Previously, FISMA reporting consisted of extensive documentation, and the problems with this approach were many.
It took a great deal of time and effort to compile the reporting packages. Few organizations truly believed that their documentation would be reviewed. But the biggest problem was more fundamental: these documents were ineffective in promoting the security of agencies and businesses, because they only looked backward.
Even if FISMA compliance reporting revealed a security vulnerability, it was likely to be too late – and the security landscape was likely to have changed in the meantime. This backward-looking documentation spoke only to a single moment in time. In order to truly improve security controls, organizations needed to better understand their ongoing security realities.
For this reason, FISMA has been updated to replace the old onerous documentation process with a continuous monitoring approach. This way, agencies and businesses will monitor and assess key performance indicators (or KPIs) on an ongoing basis. The KPIs will function as the metrics of an organization’s security success, making FISMA reporting a much more accurate and automated process.
Now, FISMA compliance is a matter of real-time data, and it should be much more meaningful for covered organizations. But there are steps which every business and agency should take to ensure that their continuous monitoring is as effective as possible.
A proactive approach
While any degree of continuous monitoring is a major step beyond the old moment-in-time approach, simple reporting is rarely enough to support a robust security apparatus.

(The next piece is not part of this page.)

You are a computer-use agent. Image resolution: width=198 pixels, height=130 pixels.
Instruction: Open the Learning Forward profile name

Reporting, even in real-time, is still reactive – it doesn’t engage substantively with your processes, and more importantly, it doesn’t influence them. While you might find bugs or technical vulnerabilities based on simple reporting, you might not find the deeper problems: the ones rooted in processes and behaviors.
That’s why it’s important to incorporate continuous validation and testing of your processes. You might select a process such as a change management ticket and ensure that proper protocol is followed at every step. As you examine your processes, make sure that you take a proactive approach, assessing whether they are truly optimized and in alignment with your needs or if they might have become institutionalized out of habit.

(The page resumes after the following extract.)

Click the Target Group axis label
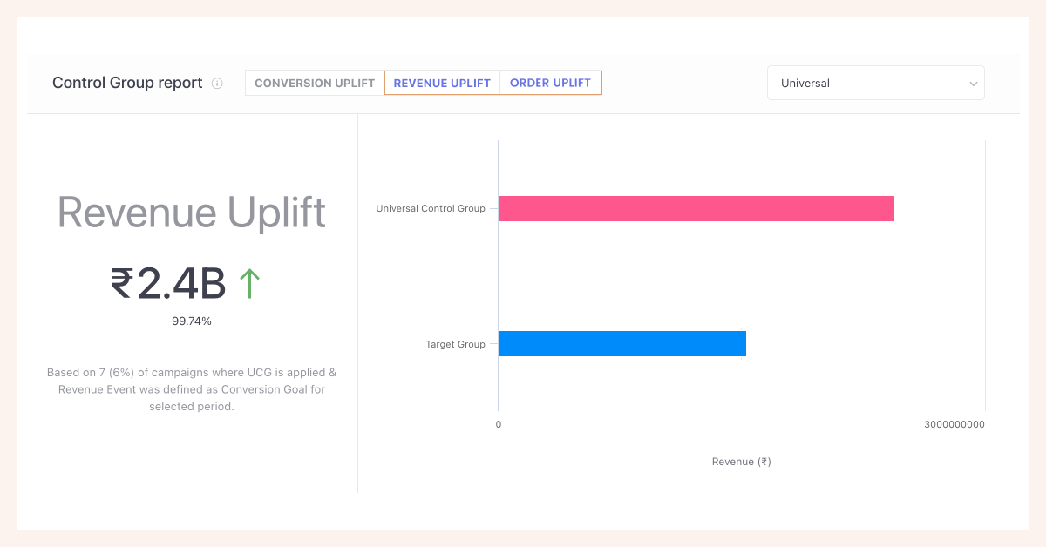The width and height of the screenshot is (1046, 547). coord(455,344)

As the cybersecurity discipline evolves, many practitioners have adopted implementation models based on the idea of “maturity.” While there are many strong models out there, one of the most widely respected in the federal space is the Software Engineering Institute of Carnegie Mellon University’s Capability Maturity Model (CMM).
The CMM is designed to help organizations cultivate more complex and robust cybersecurity infrastructures, going beyond reporting to achieve a fuller and more forward-looking security focus. Once again, it’s about being proactive, not reactive. An organization shouldn’t be constantly defending against attacks, but preventing and disabling threat vectors from the start by taking a mature approach to its processes.
What does maturity look like? In short, it is an organization-wide, unified program that drives its own improvement through self-reporting and analysis. In the CMM, organizations move through five stages of maturity:
Level 1: Initial – You have basic security controls in place, but you have not prioritized self-assessment and your control implementation may not be consistent.
Level 2: Repeatable – You have simple yet consistently executed security processes in place, which are likely to hold up in the event of a crisis.
Level 3: Defined – Your processes have achieved greater standardization through increased resources ands training.
Level 4: Managed – You have instituted process metrics and self-assessment methodologies to help your security infrastructure adapt while simultaneously running and reacting smoothly.
Level 5: Optimizing – At this stage of maturity, you have a strong security and self-assessment program in place, and you are continuously working toward an optimized security infrastructure across your organization.
Working through these levels of maturity requires resources and commitment. But it will also help you clarify your processes and build a security infrastructure that not only supports FISMA compliance, but helps improves your organization’s efficiency and security for years to come.